XXIV barristers obtain indemnity costs for clients against Russian state airline

July 9, 2018

The High Court has handed down its much anticipated costs judgment in Aeroflot v Berezovsky and ors [2018] EWHC 1735 (Ch).

The case has been widely reported in the media, with articles appearing in The Times, The Guardian, and The Daily Mail, as well as Haaretz.

This decision arises following the collapse of Aeroflot’s fraud claim against Mr Nikolay Glushkov and corporate defendants known as the Forus companies on the afternoon of the last working day before the start of opening submissions at a 6 week trial that was due to be heard in the Chancery Division.

Since 2010, Aeroflot (the Russian state airline) had vigorously prosecuted allegations of fraud, conspiracy, and dishonesty against Mr Glushkov (its former First Deputy Director General) and the Forus companies.

From the end of 2014 onwards, Mr Glushkov had been forced to defend himself as a litigant in person as he could no longer afford to pay lawyers to represent him.  Mr Glushkov also suffered from severe health problems while he sought to clear his name.

On 12 March 2018, a few weeks before the trial was due to commence and on the same day as an important interlocutory hearing at which Aeroflot unsuccessfully applied to adjourn the trial, Mr Glushkov was found dead at his home by his daughter and civil partner.  Mr Glushkov’s death is the subject of an on-going murder investigation.

Without any explanation or apology, Aeroflot applied for permission to discontinue the whole of its claim against Mr Glushkov’s estate and the Forus companies on the eve of trial.

The court’s judgment determines that Aeroflot must pay the costs of the defendants, to be assessed on the indemnity basis.

In her judgment, Mrs Justice Rose noted the defendants’ submission that “Aeroflot’s game, or the game of the Russian state acting through Aeroflot, was essentially to use civil proceedings as an instrument of political oppression” before going on to find that the “inevitable inference” to be drawn from Aeroflot’s decision to discontinue its claims was that “Aeroflot and its advisers realised that their case was doomed to fail in its entirety”.

In determining that Aeroflot’s conduct was “out of the norm” so as to justify an award of indemnity costs, Mrs Justice Rose found that on at least three significant occasions during the course of the proceedings the court had been “misled” as a result of the provision of “incorrect information” by Aeroflot “where all the mistakes were as to material facts being placed before the court and all served to enhance the likelihood of Aeroflot obtaining the relief that it was seeking”.
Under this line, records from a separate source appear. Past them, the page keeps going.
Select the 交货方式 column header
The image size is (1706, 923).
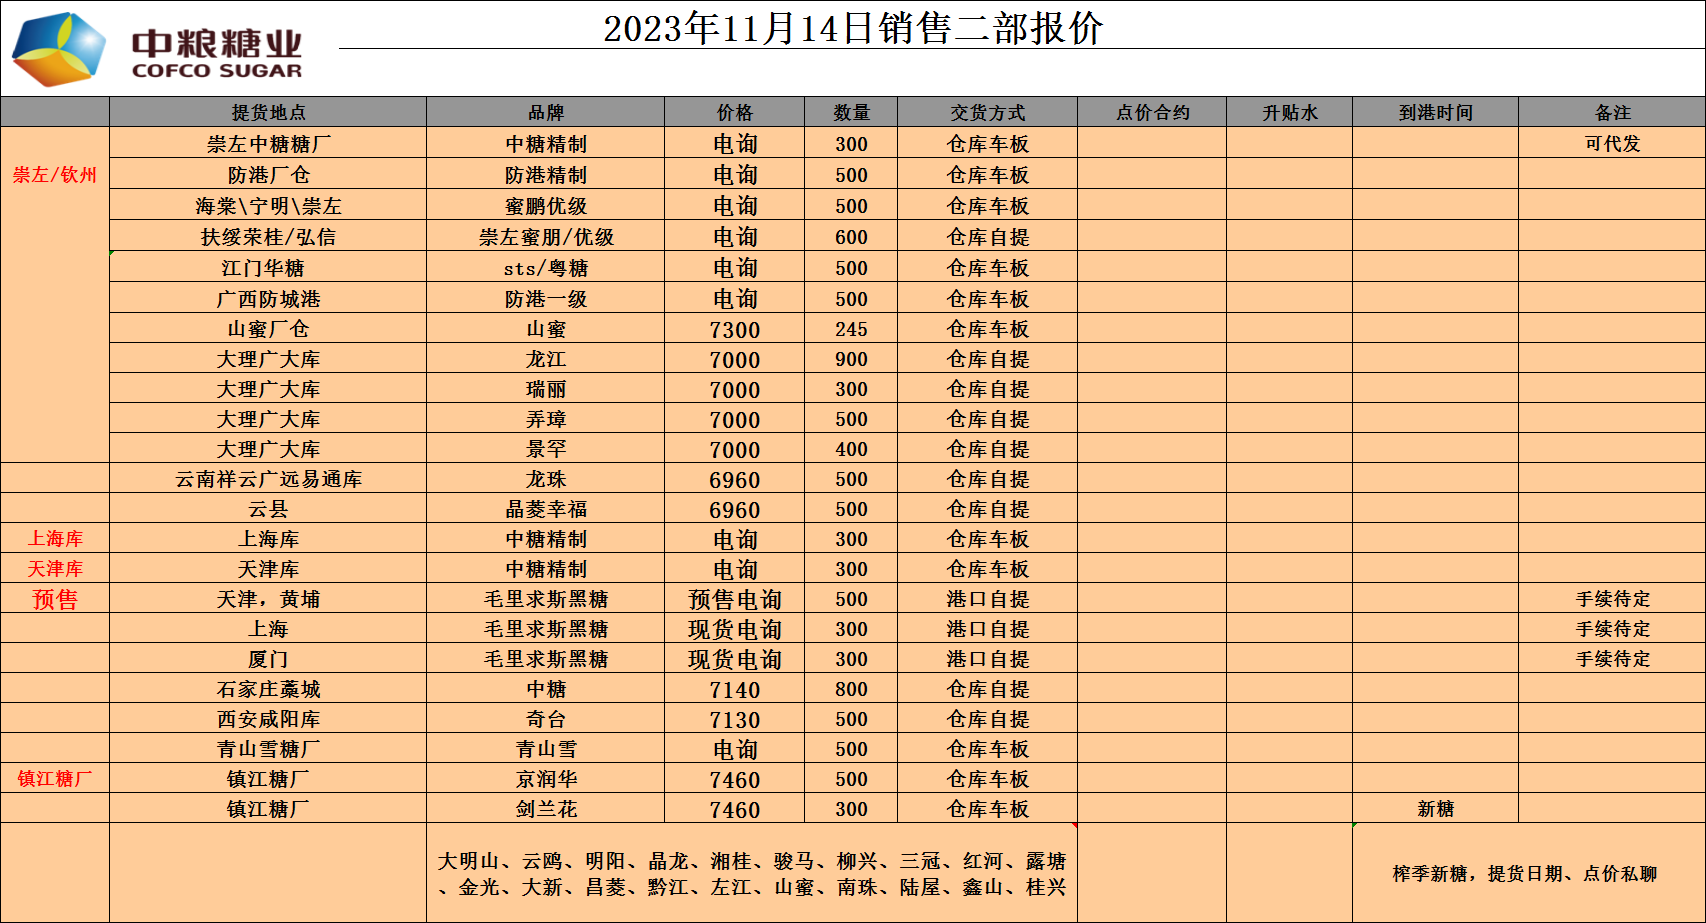pyautogui.click(x=987, y=113)
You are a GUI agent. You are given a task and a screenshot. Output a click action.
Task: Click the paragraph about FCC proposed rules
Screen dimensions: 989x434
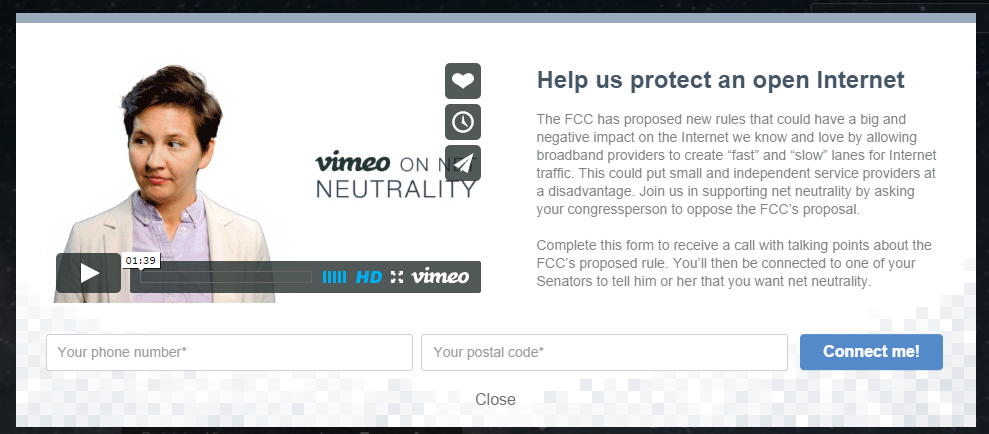click(737, 164)
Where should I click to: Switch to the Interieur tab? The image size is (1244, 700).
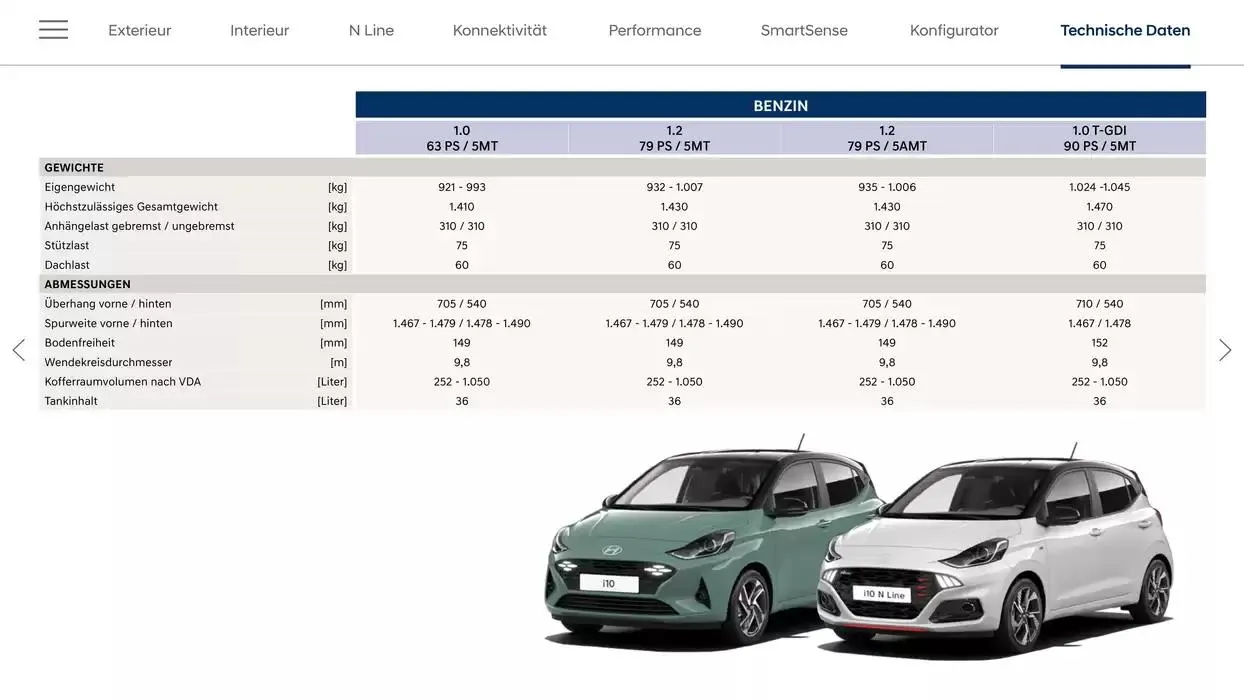(x=259, y=29)
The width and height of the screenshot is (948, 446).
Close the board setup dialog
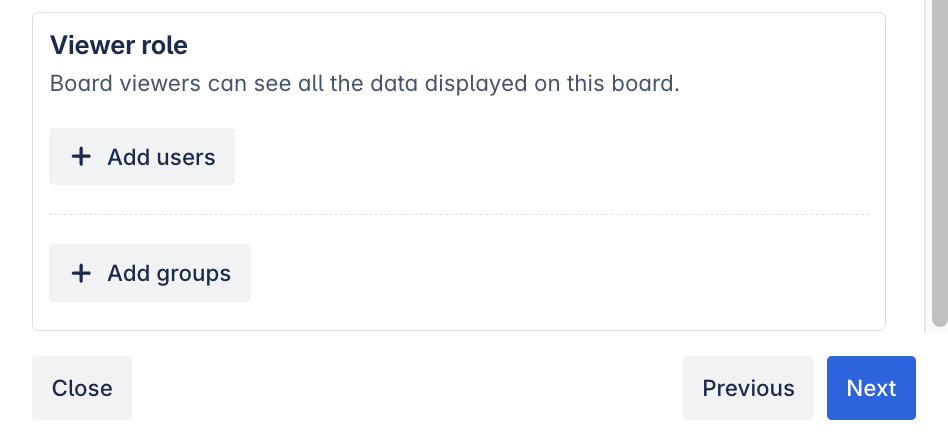[82, 388]
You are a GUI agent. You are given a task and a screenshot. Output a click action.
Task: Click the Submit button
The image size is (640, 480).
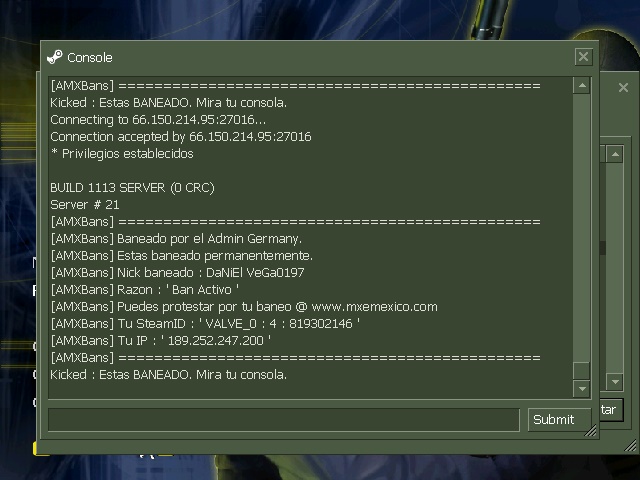tap(559, 419)
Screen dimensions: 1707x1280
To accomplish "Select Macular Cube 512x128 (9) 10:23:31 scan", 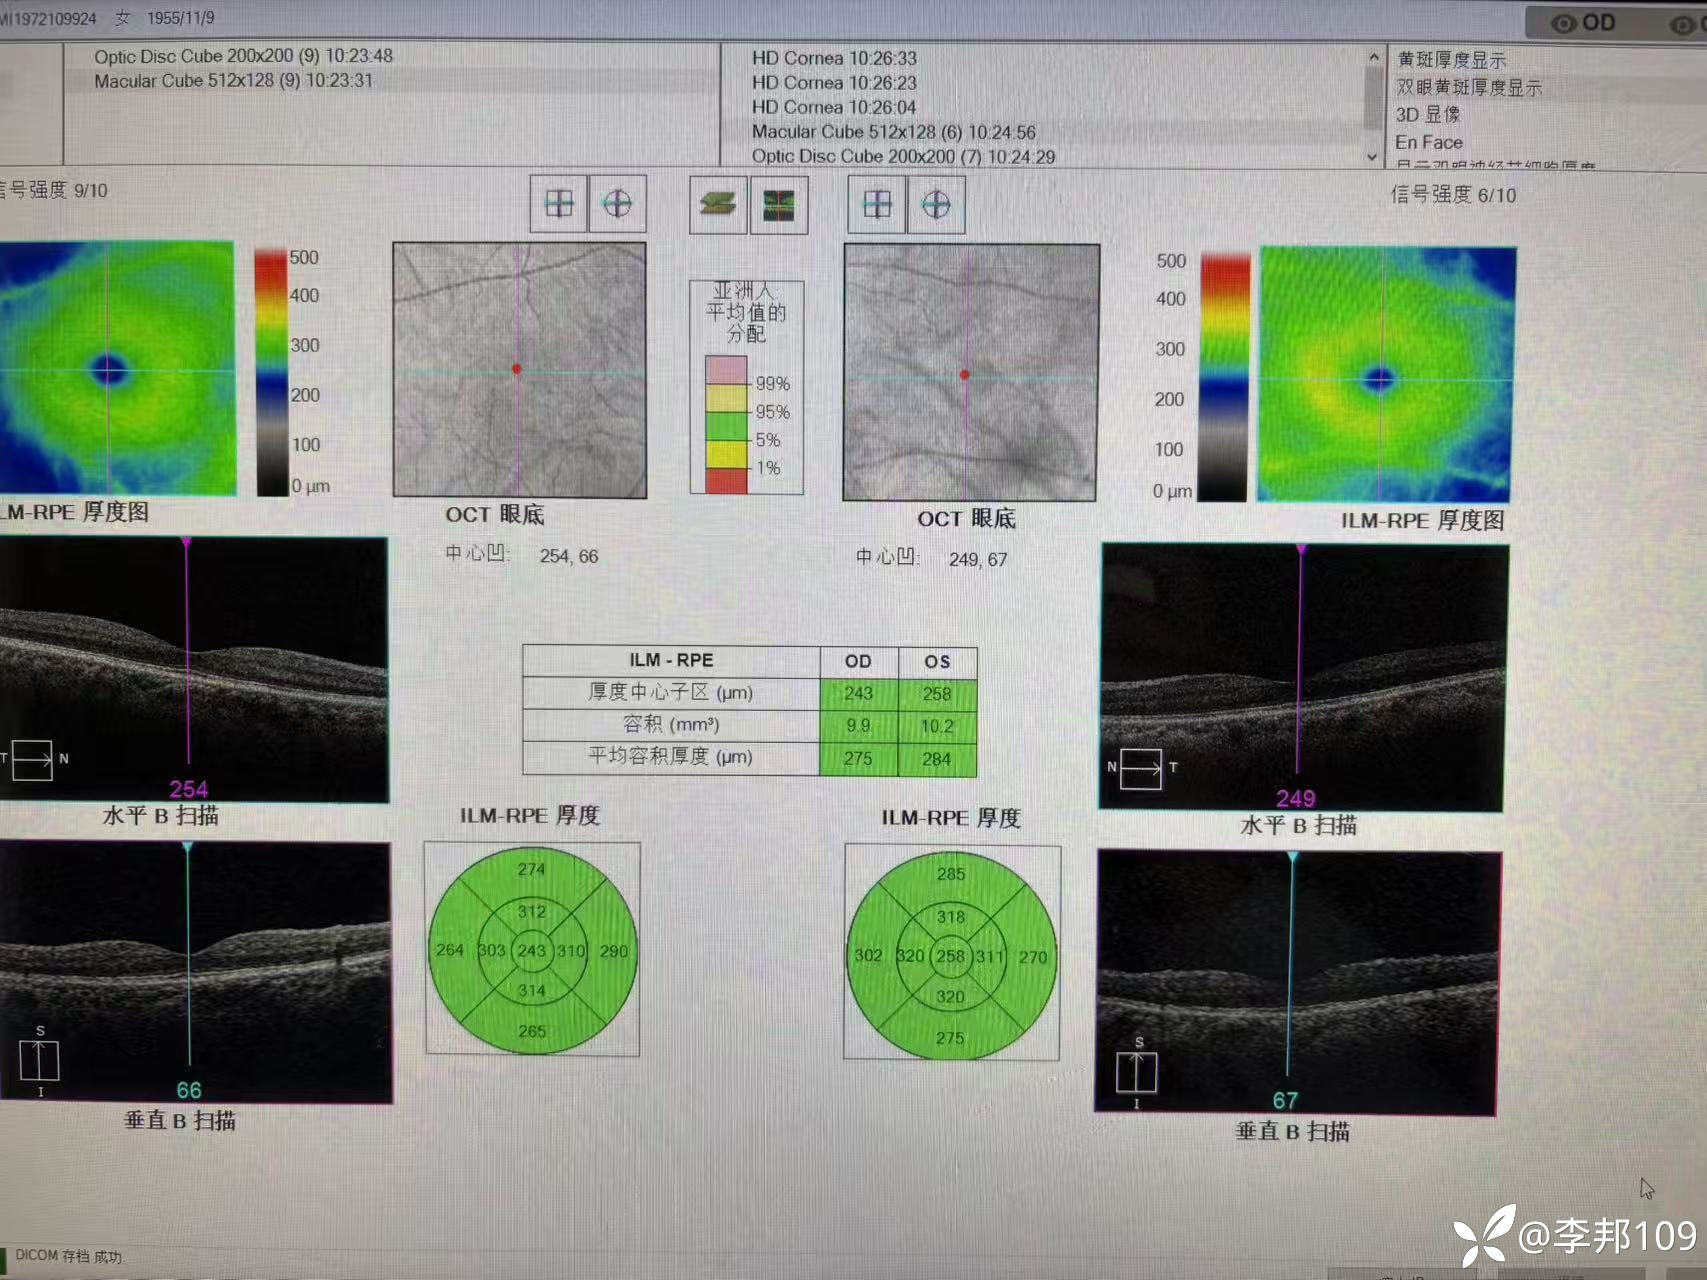I will tap(233, 81).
Mrs Justice Rose also castigated Aeroflot and its legal team for their “shameful” and “shocking” treatment of Mr Glushkov’s family after his death, noting that one particularly aggressive letter containing “many intrusive and hectoring questions” demonstrated that Aeroflot and its legal representatives had lost “sight of any basic standard of decent and compassionate behaviour”.  Mrs Justice Rose also noted that the distress of Mr Glushkov’s family had been “compounded by the knowledge that for many years during which Mr Glushkov’s health was deteriorating, Mr Glushkov had struggled to defend himself against what he saw as a politically motivated campaign of persecution by Aeroflot and the Russian state”.

Mrs Justice Rose has ordered Aeroflot to make payments on account totalling in excess of £3.6 million to Mr Glushkov’s estate and to the Forus companies.

Francis Tregear QC, Alexander Pelling, and Owen Curry (instructed by Streathers Solicitors LLP) acted for the Forus companies.

Daniel Warents (instructed by Charles Douglas Solicitors LLP) acted for the estate of Mr Glushkov.

Simon Davenport QC of 3 Hare Court (instructed by Pinsent Masons LLP) acted for Aeroflot.